• _GIVEN TASK A_: In the rows below, arrange everything from the line containing "This screenshot has height=1228, width=565." down to the end of the rows as a numbered list, skipping blank lines and leaving out the pictures.

• _SOURCE DOCUMENT_:
Start
Janet and I brought our son Tim to Bath last week for the start of his second year. We drove to Sainsbury’s to do some shopping.
Like they do in Otley, Sainsbury’s have a camera which records your car’s number plate as you enter the store’s car park. You have 90 minutes allowed before you become liable to a fine for staying too long.
We were in a queue of cars moving very slowly. I let the car ahead drive on and watched its number plate appear on the screen overhead. Once it was through I accelerated a bit so that I passed quickly past the camera’s view. Our car’s number plate did not show on the screen. We watched the car behind us pass through and its number appeared as normal. We had got through undetected!
I’m not telling you this so you can try it out on the camera as you enter the Otley Sainsbury’s! It made me think about getting in under the radar. About doing something and not being noticed.
End
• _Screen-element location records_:
Start
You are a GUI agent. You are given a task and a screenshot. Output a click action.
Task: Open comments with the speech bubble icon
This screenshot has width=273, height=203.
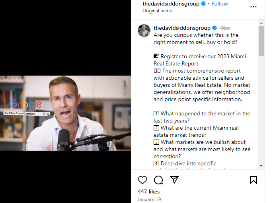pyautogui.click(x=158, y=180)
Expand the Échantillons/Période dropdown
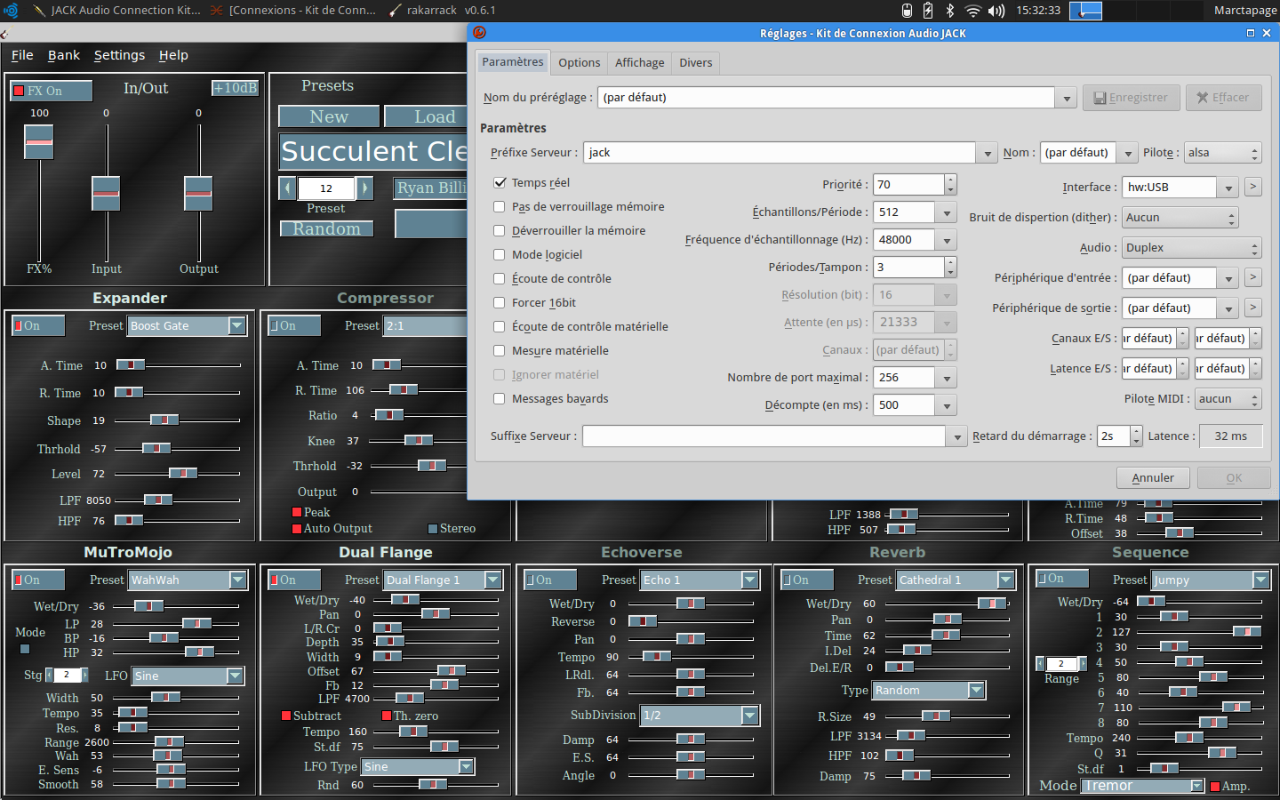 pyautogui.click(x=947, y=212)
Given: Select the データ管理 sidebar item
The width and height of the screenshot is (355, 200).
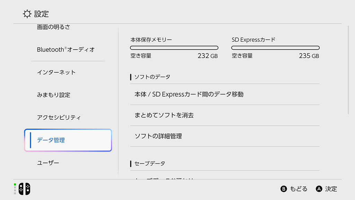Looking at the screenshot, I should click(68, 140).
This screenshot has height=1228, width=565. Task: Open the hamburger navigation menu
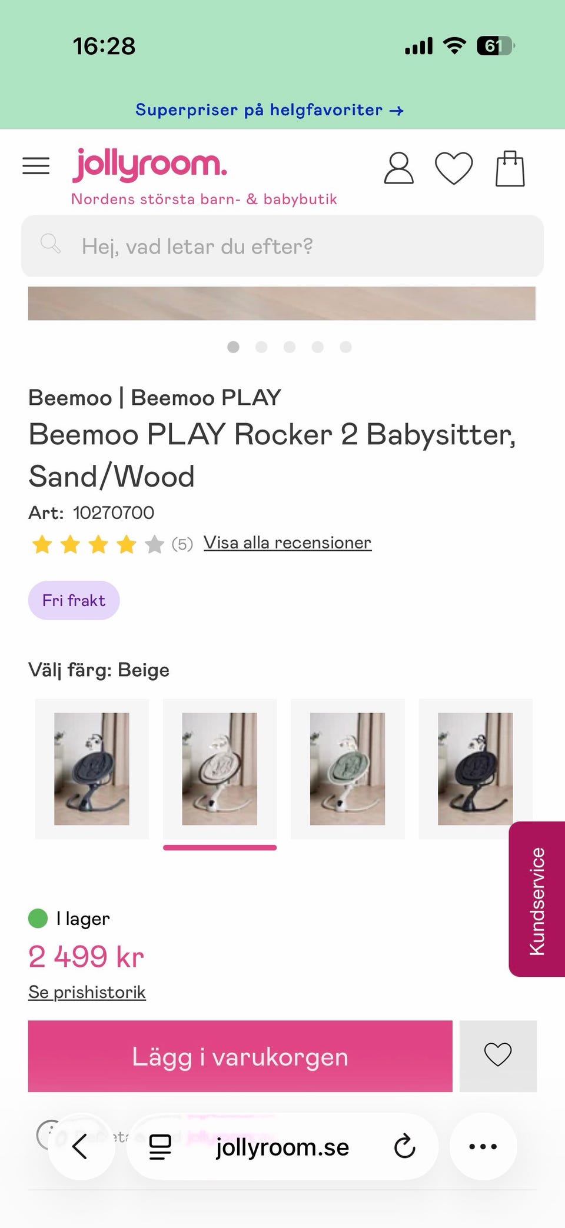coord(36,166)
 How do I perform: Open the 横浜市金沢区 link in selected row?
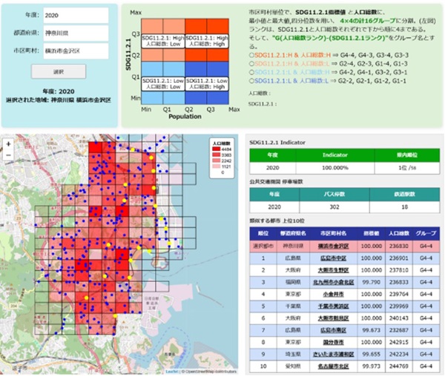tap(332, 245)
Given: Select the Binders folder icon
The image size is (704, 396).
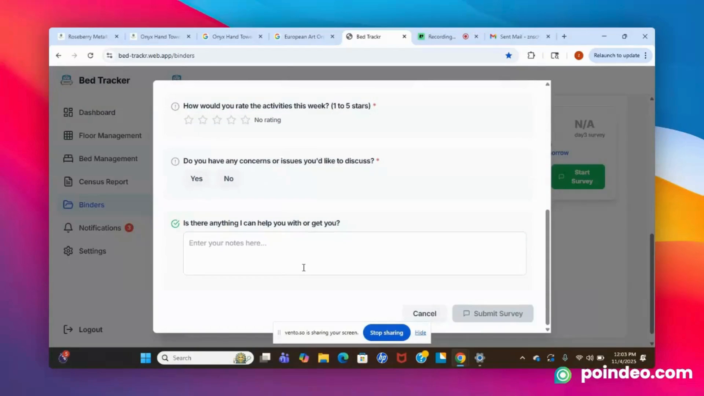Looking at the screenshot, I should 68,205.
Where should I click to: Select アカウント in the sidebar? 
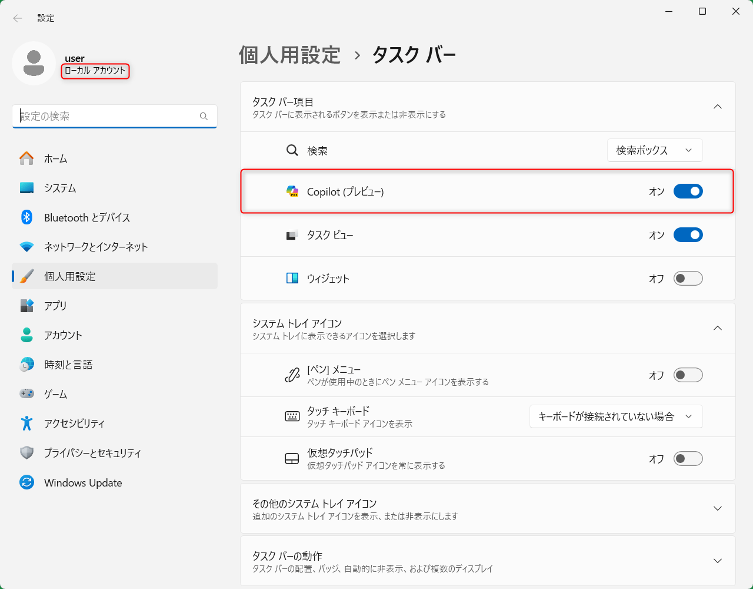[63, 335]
End
• _GIVEN TASK B_:
Answer these questions about the piece on the Sainsbury's car park above:
(i) Which year of his studies was Tim starting?
(ii) How many minutes are allowed before a fine becomes possible?
(iii) Whose number plate appeared on the screen as normal after the narrator's car passed?

• _RESULT A_:
1. This screenshot has height=1228, width=565. Task: Open the hamburger navigation menu
2. coord(36,166)
3.  How do I perform: Open the 横浜市金沢区 link in selected row?
4. tap(332, 245)
5. Given: Select the Binders folder icon
6. The image size is (704, 396).
7. Looking at the screenshot, I should 68,205.
8. Where should I click to: Select アカウント in the sidebar? 
9. [63, 335]

• _RESULT B_:
(i) His second year.
(ii) 90 minutes.
(iii) The car behind them.